Could AI and Predictive Analytics Stop Sex Offenders?

Could AI and Predictive Analytics Stop Sex Offenders?

These tools have become more common in law enforcement over the last decade.

Predictive policing has come a long way in recent years. Police have always known when and where to step up patrols in certain city areas, for example, by applying simple predictive equations such as: payday + alcohol = trouble. You didn’t need to be a data scientist to anticipate a skirmish or three in bars on Friday night. But developments in data analytics and artificial intelligence are refining how law enforcement uses data and applies predictive analytics in a range of areas, focusing not just on overall trends but on individuals — and in the process renewing ethical concerns.

One area where predictive tools have caught on is with sex offenders. The Vanderburgh County Sheriff’s Office in Evansville, Indiana, for instance, this month joined a growing list of law enforcement agencies that have signed up with OffenderWatch, a sex offender registry network, for its Focus product, which the company says can help police better manage oversight of sex offenders.

OffenderWatch collects sex-offense data from more than 3,500 agencies, including information on about 60 percent of all sex offenders and other data from federal, state and local sources. Focus draws on that information and applies predictive analytics to over 100 risk factors in an individual sex offender’s record, the company says. It then comes up with a score that is added to an offender’s record, so police searching the system can identify those with highest risk factors. The sheriff’s office has been able to better identify and monitor high-risk offenders since it began using the system last fall, according to OffenderWatch’s release.

But while these systems often have produced positive results, they’ve also raised questions about privacy and fairness law enforcement agencies, courts and the companies behind these services must address.

Predictable Concerns

Predictive analytics has become a more common tool in law enforcement over the last decade, being used in everything from surveillance and crime prevention to criminal sentencing and parole recommendations.

The term “predictive policing” tends to conjure images of “Minority Report” Pre-Cogs seeing crimes before they happen, so Tom Cruise can pre-emptively arrest them. But algorithms don’t see the future. Like any data system, they deal with probabilities — like, it was probable the New England Patriots would win the Super Bowl, probable Hillary Clinton would win the 2016 presidential election, and probable someone couldn’t win the lottery twice in one day. Probabilities aren’t perfect. Predictive algorithms also can be led astray by incomplete or bad data, as evidenced by Google Flu Trends’ infamous misfire in predicting the spread of flu in 2013.

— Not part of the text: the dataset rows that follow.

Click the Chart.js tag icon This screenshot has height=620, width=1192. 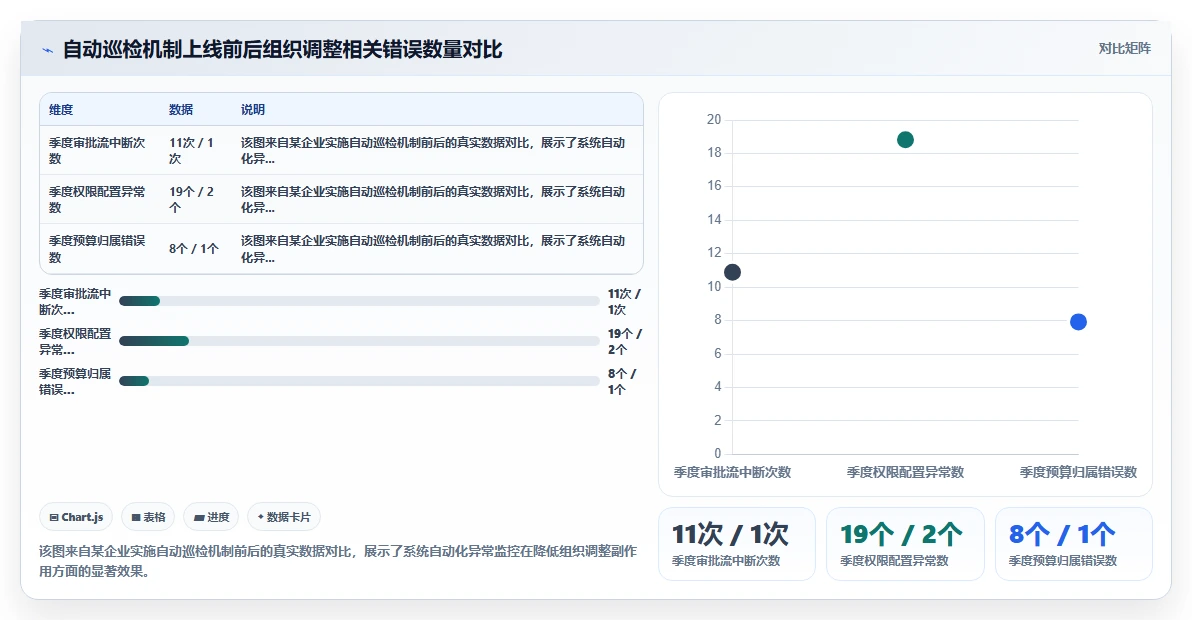tap(54, 517)
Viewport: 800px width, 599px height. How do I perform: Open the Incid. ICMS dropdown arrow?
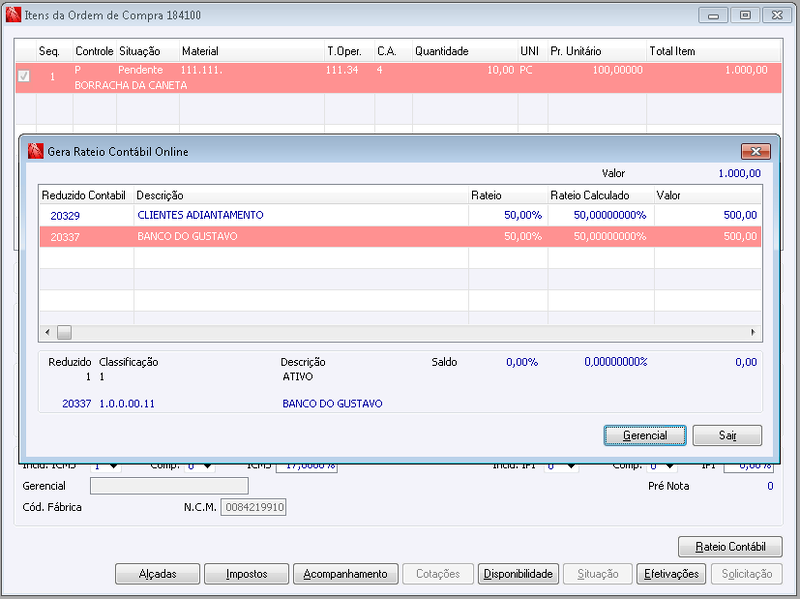pyautogui.click(x=114, y=466)
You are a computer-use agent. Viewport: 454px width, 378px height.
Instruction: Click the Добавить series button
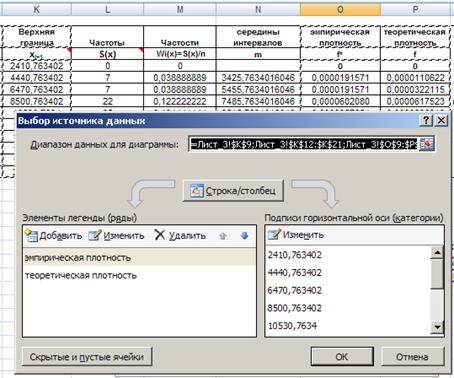click(54, 236)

As predictive systems get enhanced and supercharged by the addition of AI algorithms, the question of bias in these systems also becomes more urgent. Human rights groups have claimed predictive policing unfairly targets minorities by reinforcing existing attitudes. A Wisconsin man challenged a 7-year jail sentence he got for driving a car without the owner’s consent and eluding police because a risk-assessment tool called COMPAS determined he was a high risk for committing future crimes. The man tried to get the case claiming the use of the tool was unfair before the Supreme Court, which declined to hear it last year.

Machines Get Smarter

Further enhancements might cloud the issue further. In February at the Artificial Intelligence, Ethics and Society conference in New Orleans, a research team presented an innovative AI tool designed to combat gang violence using partial information from a crime scene.

The team, from the University of Southern California, University of Nebraska-Lincoln and UCLA, used a “partially generative neural network” to examine four factors in a crime — the weapon, the number of suspects, the neighborhood and the exact location — which is a lot less than it would get from a police report, and fill in the gaps from there. It also drew on data from 50,000 violent crimes in Los Angeles from 2014 to 2016 to determine if a crime was likely to be gang-related, and reduced errors by up to 30 percent compared with a similar system, according to the team’s research paper.

The tool’s efficiency didn’t quell concerns about ethics from some others at the conference, as the web outlet Futurism reported. Some attendees said the partially generative system, while impressive from a technology perspective, could also reinforce biases reflected in its underlying data, and even result in an innocent person being charged with a crime.

Meanwhile, companies that supply predictive tools to police try to allay fears they go too far. One company, PredPol, which addresses the pros and cons of predictive policing, emphasizes its services can help prevent crime by predicting when and where it can happen. It does not try to predict who will commit a crime, nor does it use “hot spot” tools based on past crimes. That might allay some concerns, though this is an issue that won’t be resolved anytime soon, and which will certainly evolve over time.